Только выводы как будто слишком подогнаны к тем настроениям, которые дороги автору… Откуда эта уверенность в близком и окончательном торжестве христианства? Вопрос о его судьбах, о его будущем неясен сейчас во всем мире, а не только в России. Действительность вообще гораздо трагичнее, чем изображает ее Извольская. Роды «нового мира», – если только в самом деле суждено ему родиться, – гораздо труднее. Всякое угадывание планов, по которым будто бы должна развернуться история, обыкновенно оказывается беднее и менее противоречиво, чем действительность, – а тут уж слишком благополучно все концы сходятся с концами. Сочувствуя или не сочувствуя Извольской, всякий скажет: «помоги моему неверию».
Из простых и верных утверждений Извольской отметим ее слова о «патетической духовной борьбе» народа с режимом.

- [Цель] Выпишите из отрывка все выражения, стоящие в кавычках-ёлочках. Следующие строки взяты из другого источника.

- [Собранные данные]
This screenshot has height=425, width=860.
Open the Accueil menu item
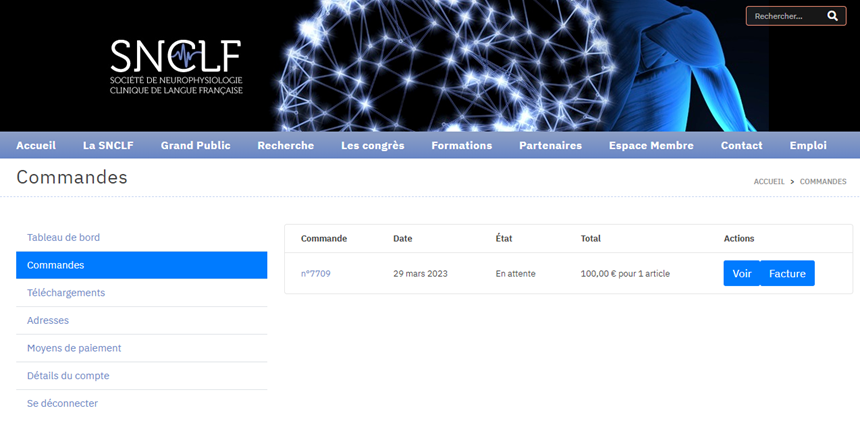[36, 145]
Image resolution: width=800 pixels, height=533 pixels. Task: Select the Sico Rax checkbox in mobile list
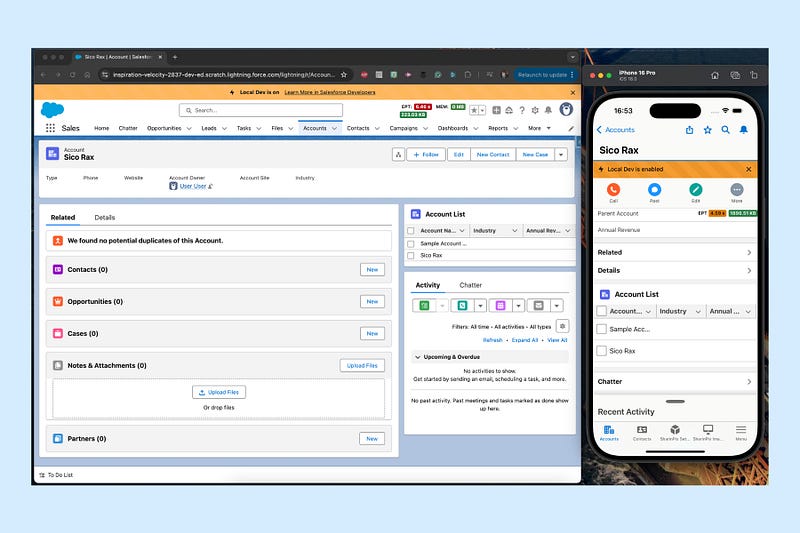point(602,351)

* * *

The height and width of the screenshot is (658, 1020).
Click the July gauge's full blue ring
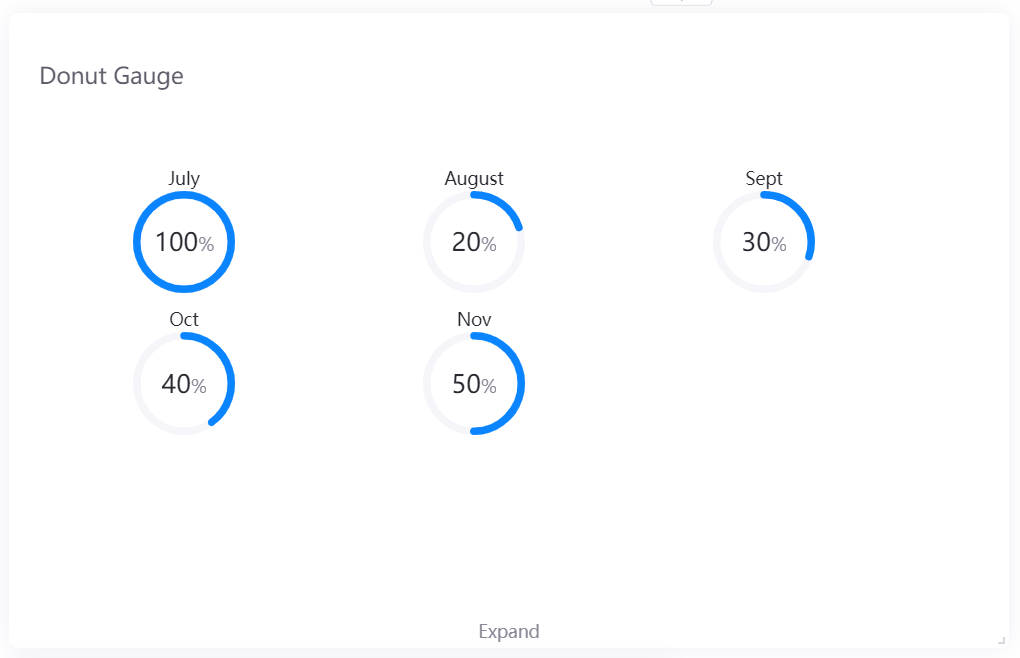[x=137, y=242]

- [Результат]
«нового мира»
«помоги моему неверию»
«патетической духовной борьбе»